Elaine, quien en realidad disfrutaba del contacto con la naturaleza, salía periódicamente a caballo, pero solo por los alrededores del lugar. De todos modos, prestó de buen grado a Jack y Charlotte la calesa y uno de sus caballos, gracias a lo cual ambos exploraron con curiosidad la costa Oeste. A ese respecto, Caleb Biller era un consejero extraordinario. Incluso acompañó a la joven pareja un par de veces a visitar tribus maoríes que él conocía y que les brindaron su hospitalidad. Charlotte disfrutó de un haka de boda que cantaron expresamente para ellos y resplandeció con sus conocimientos recién adquiridos de la lengua.
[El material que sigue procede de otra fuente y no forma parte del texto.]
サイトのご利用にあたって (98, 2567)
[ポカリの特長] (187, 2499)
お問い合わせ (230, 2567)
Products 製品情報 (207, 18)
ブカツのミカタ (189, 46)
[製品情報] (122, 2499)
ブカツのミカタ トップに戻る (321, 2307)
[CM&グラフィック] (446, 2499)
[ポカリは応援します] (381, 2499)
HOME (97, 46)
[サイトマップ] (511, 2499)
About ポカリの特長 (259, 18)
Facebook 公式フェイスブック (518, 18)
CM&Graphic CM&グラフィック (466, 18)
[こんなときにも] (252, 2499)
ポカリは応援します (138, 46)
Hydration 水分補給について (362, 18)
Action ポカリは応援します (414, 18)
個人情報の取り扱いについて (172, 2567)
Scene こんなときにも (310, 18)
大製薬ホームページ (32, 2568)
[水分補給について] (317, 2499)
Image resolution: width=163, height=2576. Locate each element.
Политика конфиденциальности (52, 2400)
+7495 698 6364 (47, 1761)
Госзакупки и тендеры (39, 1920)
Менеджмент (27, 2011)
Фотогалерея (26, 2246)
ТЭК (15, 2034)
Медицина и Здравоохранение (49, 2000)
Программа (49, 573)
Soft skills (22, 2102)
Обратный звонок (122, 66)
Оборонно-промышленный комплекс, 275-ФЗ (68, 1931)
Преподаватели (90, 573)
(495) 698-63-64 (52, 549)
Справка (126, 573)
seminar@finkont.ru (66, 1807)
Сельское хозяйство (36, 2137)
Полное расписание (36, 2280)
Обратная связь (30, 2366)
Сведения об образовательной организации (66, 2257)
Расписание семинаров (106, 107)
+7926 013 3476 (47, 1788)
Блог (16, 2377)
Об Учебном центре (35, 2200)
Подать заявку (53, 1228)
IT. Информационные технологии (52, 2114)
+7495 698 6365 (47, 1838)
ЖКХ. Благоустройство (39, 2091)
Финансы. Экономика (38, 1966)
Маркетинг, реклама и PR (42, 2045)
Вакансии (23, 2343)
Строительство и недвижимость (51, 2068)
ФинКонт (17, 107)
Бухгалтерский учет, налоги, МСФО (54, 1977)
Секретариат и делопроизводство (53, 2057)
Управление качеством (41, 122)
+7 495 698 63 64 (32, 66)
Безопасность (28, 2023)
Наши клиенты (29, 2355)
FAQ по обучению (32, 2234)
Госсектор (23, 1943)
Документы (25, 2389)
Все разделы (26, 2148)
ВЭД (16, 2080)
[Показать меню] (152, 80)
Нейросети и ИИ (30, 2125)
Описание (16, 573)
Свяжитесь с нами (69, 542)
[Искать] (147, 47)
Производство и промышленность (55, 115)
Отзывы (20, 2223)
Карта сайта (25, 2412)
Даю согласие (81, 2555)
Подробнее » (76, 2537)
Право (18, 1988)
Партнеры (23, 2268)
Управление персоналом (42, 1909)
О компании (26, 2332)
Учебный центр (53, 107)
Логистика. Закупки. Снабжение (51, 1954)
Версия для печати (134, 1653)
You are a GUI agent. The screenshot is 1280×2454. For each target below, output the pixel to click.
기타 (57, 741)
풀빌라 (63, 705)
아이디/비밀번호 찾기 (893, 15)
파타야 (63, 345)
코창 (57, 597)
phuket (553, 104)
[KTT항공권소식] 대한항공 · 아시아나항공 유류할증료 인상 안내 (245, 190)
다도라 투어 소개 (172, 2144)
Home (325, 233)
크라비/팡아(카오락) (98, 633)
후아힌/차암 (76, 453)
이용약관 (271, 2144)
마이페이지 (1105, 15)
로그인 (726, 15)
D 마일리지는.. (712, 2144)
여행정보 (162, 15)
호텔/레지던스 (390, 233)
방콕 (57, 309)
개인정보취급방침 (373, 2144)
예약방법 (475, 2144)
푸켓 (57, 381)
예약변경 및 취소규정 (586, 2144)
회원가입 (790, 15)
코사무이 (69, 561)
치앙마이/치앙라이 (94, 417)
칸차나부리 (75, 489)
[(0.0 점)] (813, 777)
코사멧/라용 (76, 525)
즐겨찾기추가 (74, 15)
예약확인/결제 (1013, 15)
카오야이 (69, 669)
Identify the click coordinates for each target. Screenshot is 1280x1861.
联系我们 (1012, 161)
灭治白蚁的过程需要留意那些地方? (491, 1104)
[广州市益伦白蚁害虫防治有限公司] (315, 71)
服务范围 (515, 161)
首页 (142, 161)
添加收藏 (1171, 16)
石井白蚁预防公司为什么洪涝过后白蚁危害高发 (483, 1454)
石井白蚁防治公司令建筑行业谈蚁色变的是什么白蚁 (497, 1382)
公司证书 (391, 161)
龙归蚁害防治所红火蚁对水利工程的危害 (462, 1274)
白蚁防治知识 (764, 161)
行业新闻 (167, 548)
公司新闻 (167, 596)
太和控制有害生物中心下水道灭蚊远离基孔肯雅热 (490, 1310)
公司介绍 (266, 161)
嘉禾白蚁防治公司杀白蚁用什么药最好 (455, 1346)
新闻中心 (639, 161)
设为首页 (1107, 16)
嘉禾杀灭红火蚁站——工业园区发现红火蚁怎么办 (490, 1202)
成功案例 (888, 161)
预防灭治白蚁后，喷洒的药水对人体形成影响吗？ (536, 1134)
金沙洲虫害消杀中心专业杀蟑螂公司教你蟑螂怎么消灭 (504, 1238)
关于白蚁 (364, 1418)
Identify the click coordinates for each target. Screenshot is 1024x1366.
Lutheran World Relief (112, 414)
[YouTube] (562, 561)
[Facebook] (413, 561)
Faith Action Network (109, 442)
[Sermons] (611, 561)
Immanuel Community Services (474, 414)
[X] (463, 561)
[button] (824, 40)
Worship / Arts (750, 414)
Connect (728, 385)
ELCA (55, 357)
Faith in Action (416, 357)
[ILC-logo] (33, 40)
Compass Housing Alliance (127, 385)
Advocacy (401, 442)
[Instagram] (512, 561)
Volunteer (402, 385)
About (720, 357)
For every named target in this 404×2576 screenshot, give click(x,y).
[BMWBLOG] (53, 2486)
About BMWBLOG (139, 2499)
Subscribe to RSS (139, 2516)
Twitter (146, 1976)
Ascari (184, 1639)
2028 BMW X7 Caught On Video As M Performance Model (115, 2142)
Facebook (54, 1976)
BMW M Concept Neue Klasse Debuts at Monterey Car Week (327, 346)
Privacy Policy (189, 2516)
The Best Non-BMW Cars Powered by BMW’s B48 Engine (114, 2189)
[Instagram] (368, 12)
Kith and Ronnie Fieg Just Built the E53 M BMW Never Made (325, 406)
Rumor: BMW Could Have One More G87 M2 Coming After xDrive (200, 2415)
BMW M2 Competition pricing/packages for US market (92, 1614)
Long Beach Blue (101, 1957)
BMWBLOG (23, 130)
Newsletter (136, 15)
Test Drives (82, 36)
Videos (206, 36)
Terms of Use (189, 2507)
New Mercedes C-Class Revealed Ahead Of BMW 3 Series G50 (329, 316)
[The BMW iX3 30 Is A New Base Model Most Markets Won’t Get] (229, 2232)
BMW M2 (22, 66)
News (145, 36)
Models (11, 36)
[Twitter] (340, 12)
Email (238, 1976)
—Triunfará como investigadora —concluyó Caleb—. Hasta ahora nadie se ha preocupado por las sagas y los mitos. Kura y yo estábamos más interesados por la música, y a mí me encantan también las tallas de madera. Pero obtendrá reconocimiento por su trabajo si conserva las antiguas historias antes de que se mezclen con nuevos acontecimientos. Y no digo «antes de que se adulteren» de forma consciente, pues pertenece a la esencia misma de la cultura oral el hecho de que la tradición se amolde al paso del tiempo. Los maoríes, precisamente, son maestros en el arte de amoldarse. Casi me da pena la rapidez con que se desprenden de sus propias formas de vida cuando las de los pakeha les resultan más cómodas. En algún momento lo lamentarán y entonces será bueno que se hayan conservado las antiguas leyendas.
Charlotte se enorgulleció del elogio y se entregó todavía con más celo a los estudios. Jack le dejaba de buen grado tiempo para ello y se dedicaba a recuperar su antigua amistad con Elaine saliendo a cabalgar en su compañía y ayudándola a adiestrar a los perros. Entretanto, la conversación siempre acababa girando inevitablemente en torno a las dos niñas en el internado inglés, y la preocupación de Jack por Gloria crecía cuanto más le contaba Elaine lo alegres que eran las cartas de Lilian.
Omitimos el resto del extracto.